Top of DATA SECTION

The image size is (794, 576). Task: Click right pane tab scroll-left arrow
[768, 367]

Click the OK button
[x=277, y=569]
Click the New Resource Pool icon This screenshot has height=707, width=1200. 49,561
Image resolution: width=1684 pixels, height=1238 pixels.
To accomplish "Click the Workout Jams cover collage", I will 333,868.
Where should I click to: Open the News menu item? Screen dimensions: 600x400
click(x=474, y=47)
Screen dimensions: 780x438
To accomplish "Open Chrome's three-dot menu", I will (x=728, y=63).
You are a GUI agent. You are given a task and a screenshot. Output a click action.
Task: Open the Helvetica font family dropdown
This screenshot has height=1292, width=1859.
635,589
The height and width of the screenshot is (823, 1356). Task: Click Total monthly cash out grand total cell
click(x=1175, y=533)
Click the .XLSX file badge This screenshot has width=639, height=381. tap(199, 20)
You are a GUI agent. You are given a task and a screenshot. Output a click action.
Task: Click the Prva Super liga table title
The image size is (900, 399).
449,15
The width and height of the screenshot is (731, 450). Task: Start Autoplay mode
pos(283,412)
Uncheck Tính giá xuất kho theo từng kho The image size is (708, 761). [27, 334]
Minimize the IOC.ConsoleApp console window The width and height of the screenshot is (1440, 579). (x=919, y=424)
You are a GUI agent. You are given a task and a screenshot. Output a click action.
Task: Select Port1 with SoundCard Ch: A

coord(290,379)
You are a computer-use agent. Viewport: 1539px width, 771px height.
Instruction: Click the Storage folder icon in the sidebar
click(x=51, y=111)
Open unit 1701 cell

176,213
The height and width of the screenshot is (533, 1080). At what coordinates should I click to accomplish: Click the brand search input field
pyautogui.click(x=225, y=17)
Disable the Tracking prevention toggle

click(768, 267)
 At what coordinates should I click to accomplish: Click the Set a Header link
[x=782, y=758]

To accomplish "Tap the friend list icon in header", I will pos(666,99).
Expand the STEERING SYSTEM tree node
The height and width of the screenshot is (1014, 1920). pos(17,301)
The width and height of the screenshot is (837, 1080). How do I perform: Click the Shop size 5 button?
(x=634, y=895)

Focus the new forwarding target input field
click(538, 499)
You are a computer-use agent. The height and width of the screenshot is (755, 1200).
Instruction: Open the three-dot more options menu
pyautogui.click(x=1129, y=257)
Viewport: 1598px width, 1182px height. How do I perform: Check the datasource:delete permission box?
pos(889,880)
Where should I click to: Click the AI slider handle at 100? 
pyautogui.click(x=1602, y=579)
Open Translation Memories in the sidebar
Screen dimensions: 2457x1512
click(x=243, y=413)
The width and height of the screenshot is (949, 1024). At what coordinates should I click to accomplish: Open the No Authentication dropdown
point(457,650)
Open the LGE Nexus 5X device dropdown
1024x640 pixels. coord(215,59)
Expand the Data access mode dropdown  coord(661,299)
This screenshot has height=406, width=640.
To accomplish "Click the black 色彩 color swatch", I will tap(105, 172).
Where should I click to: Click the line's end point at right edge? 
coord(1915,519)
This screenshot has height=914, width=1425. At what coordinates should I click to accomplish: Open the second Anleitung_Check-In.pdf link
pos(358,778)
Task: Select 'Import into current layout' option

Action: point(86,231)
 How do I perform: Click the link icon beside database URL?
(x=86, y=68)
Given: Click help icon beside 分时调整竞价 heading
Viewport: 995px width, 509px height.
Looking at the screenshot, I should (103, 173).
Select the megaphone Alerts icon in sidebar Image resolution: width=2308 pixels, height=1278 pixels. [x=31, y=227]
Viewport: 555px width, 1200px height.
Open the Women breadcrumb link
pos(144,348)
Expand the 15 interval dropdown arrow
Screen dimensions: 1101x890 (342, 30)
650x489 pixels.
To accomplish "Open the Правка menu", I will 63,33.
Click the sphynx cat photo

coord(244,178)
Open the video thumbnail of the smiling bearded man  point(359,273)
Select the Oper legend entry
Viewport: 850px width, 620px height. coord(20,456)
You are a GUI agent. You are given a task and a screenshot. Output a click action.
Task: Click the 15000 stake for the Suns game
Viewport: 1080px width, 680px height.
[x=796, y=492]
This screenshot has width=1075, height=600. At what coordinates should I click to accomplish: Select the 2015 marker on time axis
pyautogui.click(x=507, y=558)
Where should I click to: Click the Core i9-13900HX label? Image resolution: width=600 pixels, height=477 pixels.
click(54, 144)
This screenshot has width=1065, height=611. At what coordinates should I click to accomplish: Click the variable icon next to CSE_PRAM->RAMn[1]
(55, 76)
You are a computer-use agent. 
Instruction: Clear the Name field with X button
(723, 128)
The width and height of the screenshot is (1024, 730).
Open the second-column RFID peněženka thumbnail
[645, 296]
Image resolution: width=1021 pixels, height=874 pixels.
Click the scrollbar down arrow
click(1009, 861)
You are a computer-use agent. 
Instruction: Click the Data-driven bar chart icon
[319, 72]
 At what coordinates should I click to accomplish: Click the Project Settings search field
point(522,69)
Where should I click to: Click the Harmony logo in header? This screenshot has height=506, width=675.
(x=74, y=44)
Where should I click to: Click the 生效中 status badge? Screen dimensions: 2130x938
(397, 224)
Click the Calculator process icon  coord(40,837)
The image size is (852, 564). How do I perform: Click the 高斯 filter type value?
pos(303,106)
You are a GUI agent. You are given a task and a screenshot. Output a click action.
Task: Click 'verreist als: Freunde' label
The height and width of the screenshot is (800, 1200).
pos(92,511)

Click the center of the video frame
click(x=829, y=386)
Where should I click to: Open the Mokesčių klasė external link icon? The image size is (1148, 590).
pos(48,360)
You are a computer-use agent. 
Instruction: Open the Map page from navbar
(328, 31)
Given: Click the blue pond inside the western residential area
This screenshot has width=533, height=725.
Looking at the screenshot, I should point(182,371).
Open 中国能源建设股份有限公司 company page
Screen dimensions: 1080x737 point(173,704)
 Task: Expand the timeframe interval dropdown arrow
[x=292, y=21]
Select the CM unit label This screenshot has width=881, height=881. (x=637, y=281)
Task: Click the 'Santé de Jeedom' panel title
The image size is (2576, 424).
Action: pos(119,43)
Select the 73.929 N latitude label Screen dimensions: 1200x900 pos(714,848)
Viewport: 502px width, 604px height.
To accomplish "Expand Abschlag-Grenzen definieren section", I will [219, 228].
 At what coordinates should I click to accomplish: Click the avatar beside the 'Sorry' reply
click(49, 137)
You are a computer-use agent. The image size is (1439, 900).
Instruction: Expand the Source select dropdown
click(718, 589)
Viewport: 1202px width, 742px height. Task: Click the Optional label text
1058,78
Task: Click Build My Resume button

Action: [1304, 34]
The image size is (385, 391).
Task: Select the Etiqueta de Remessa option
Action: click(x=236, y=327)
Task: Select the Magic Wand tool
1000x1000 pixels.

Bottom of DATA SECTION

◆ WHAT THE TASK ASKS ◆
Extract the first line above and each line after it up to and including the one with "Screen dimensions: 780x438", please, exactly and with nothing else.

◆ YOUR SOLUTION ◆
The image size is (794, 576). Task: Click right pane tab scroll-left arrow
[768, 367]

Click the OK button
[x=277, y=569]
Click the New Resource Pool icon This screenshot has height=707, width=1200. 49,561
Image resolution: width=1684 pixels, height=1238 pixels.
To accomplish "Click the Workout Jams cover collage", I will 333,868.
Where should I click to: Open the News menu item? Screen dimensions: 600x400
click(x=474, y=47)
Screen dimensions: 780x438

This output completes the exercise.